Trade-off	Option A	Option B	Our Choice
Connection protocol	WebSocket	Long polling	WebSocket (lower latency, bidirectional)
Message ordering	Server-imposed	Client-imposed	Server-imposed (easier, consistent)
Presence consistency	Strong (slow)	Eventual (fast)	Eventual (40–60s acceptable)
Storage per message	One copy	Per-recipient copy	One copy + delivery records (hybrid)
E2EE	Full (no search)	None (can search)	Full (privacy priority)

Did You Know?

Idempotency keys: Network failures can cause duplicate delivery. If a message is sent but the client times out before receiving acknowledgment, it might retry. Solution: store an idempotency key (unique per message attempt) and deduplicate on the server. This is why chat apps feel so reliable—they’re built on idempotent operations.

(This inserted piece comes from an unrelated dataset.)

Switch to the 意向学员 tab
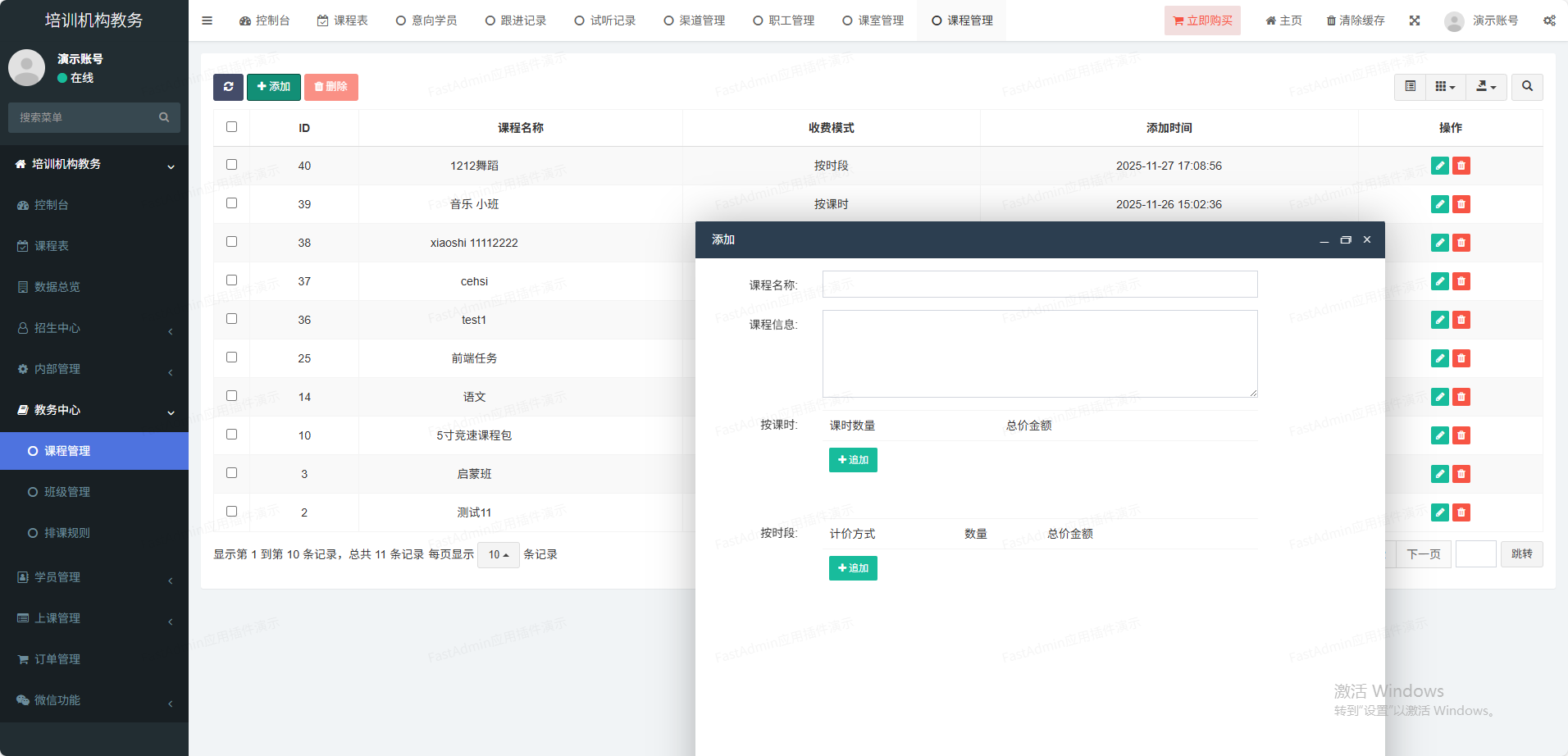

Read-receipt storms: In a group chat with 500 members, when one member reads the message, all 499 other members get the “read” notification. Aggregating read receipts and batching notifications prevents read-receipt message storms.

Practice Exercise

Extend the system for:

Voice and video calls — users initiate 1:1 calls through the chat app. How would you signal (initiate), establish peer-to-peer connections, and fall back if P2P fails? (Hint: STUN servers, TURN servers, WebRTC signaling over WebSocket.)
Message threading and reactions — users reply to specific messages and add emoji reactions. How would you model this in your database? What new queries would you need?
Slack-like @mentions and search — users can search for messages and be mentioned. With E2EE, how do you support full-text search? (Hint: client-side indexing or encrypted search.)

Connection to Chapter 23

You’ve now designed two critical real-world systems: file storage (handling massive data, durability, sync) and chat (handling real-time communication, ordering, reliability). These patterns—chunking, replication, event streaming, eventual consistency, idempotency—are the building blocks of distributed systems.

In Chapter 23, we’ll synthesize everything you’ve learned throughout this book. We’ll walk through how to approach a system design interview systematically, starting from vague requirements to a complete architecture. You’ll learn how to communicate your trade-offs, defend your choices, and iterate when the interviewer raises new constraints. Because ultimately, system design is about making informed decisions under uncertainty—and that’s an art as much as a science.